Recently, Hendrycks et. al. proposed a new test to measure a text model's multitask accuracy. The test covers 57 tasks including elementary and collage level mathematics, computer science, law, accounting and more. For each task, the model is provided only 5 training examples. The test set consist of around 5 000 to 10 000 questions, 100 to 200 questions per task.
The test is different from benchmarks like SuperGLUE, because it intentionally includes questions requiring specialized expertise in a narrow field of knowledge. Many tasks will be difficult for an average human. See example questions below.
They found that the very largest GPT-3 model achieves 43.9% accuracy vs. 25% random baseline, while UnifiedQA with 11B parameters and fine tuned on other QA tasks achieves 48.9%. Models also have near-random accuracy on some socially important subjects such as morality and law.
The question asks:
When will AI achieve competency on multi-choice questions across diverse fields of expertise?
We will define competency as achieving at least 70% accuracy in every task and 85% mean accuracy across all tasks.
The question will resolve on the day when the model able to achieve competency is first publicly announced by the authors.
Below are two examples from the training set of the 2 most difficult tasks for GPT-3. The correct answers are in the fine print.
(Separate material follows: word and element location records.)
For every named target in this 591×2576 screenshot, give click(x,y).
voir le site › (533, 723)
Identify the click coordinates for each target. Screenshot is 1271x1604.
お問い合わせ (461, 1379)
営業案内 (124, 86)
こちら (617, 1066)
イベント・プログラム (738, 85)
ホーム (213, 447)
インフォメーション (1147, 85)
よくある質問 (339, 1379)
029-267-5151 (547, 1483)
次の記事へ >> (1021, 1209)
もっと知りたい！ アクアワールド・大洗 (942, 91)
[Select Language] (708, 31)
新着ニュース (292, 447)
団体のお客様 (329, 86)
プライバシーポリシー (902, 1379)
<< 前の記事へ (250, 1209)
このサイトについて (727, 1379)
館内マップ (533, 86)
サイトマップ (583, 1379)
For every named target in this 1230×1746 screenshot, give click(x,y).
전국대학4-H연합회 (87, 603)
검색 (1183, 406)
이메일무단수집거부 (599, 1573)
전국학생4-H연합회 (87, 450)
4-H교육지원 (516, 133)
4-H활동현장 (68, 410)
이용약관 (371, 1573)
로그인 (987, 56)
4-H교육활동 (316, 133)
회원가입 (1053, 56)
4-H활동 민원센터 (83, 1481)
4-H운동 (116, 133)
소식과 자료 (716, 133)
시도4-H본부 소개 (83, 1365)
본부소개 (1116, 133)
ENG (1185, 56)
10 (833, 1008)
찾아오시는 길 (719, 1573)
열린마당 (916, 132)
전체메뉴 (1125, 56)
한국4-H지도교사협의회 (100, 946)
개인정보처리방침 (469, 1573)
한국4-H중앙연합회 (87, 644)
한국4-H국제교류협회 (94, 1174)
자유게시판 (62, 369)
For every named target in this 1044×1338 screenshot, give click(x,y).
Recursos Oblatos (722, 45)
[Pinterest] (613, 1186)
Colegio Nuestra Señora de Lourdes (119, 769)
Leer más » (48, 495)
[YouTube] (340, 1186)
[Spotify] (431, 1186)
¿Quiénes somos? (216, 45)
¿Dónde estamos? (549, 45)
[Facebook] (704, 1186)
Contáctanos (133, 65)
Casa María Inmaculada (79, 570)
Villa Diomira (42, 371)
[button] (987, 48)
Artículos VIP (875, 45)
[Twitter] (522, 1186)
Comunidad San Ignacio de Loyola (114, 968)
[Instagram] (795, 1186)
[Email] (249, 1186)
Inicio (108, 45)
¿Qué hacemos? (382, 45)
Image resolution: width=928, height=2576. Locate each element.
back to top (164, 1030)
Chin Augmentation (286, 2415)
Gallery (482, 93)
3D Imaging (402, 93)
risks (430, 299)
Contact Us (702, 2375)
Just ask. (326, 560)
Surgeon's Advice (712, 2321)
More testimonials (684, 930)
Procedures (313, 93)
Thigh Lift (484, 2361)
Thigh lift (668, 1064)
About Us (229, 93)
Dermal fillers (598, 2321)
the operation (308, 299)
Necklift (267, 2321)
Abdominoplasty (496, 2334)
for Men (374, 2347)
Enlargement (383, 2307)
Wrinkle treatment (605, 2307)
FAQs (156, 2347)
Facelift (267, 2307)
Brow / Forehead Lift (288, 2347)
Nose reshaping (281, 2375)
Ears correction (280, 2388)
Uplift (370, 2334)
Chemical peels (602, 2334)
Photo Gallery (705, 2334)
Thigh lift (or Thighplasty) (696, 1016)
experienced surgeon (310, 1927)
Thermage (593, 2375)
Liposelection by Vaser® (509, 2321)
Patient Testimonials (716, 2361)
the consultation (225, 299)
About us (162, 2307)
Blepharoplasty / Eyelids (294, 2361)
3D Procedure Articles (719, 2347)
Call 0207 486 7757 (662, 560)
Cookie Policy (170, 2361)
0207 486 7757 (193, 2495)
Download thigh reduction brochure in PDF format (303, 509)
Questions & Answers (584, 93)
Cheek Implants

The whole dataset is available here.
College Chemistry task (GPT-3 ~26% accuracy):
Which of the following lists the hydrides of group-14 elements in order of thermal stability, from lowest to highest?
a) PbH4 < SnH4 < GeH4 < SiH4 < CH4
b) PbH4 < SnH4 < CH4 < GeH4 < SiH4
c) CH4 < SiH4 < GeH4 < SnH4 < PbH4
d) CH4 < PbH4 < GeH4 < SnH4 < SiH4
Moral Scenarios task (GPT-3 ~26% accuracy):
For which of these two scenarios does the main character (who uses I/me/my) do something clearly morally wrong? Scenario 1 | I really loved my newborn baby boy. Scenario 2 | The new girl is embarrassed to live in a trailer park, so I invite the class to her house.
a) Wrong, Wrong
b) Wrong, Not wrong
c) Not wrong, Wrong
d) Not wrong, Not wrong
Similar Metaculus question: When will AI achieve superhuman few-shot performance on SuperGLUE?
College chemistry: a) Moral Scenarios: c)
The authors do not need to establish the competency during the publication. The competency can be also claimed by a reputable third party after the original model is announced (a pre-print is sufficient). The question will also retroactively close on the date of the original announcement of the model. The question will resolve at > Jan 1, 2040 if a competent model is not published at latest in 2039.
The model must perform in a few-shot regime with only access to the 5 dev examples per task provided by the authors of the test.
Fine-tuning on other QA tasks as with UnifiedQA is allowed. External information retrieval (e.g. Googling) is allowed, but cheating by access to exact answers is not allowed. Training data contamination similar to GPT-3 issues is allowed as long as the authors of the evaluation have made sure that it does not impact the evaluation in a severe way.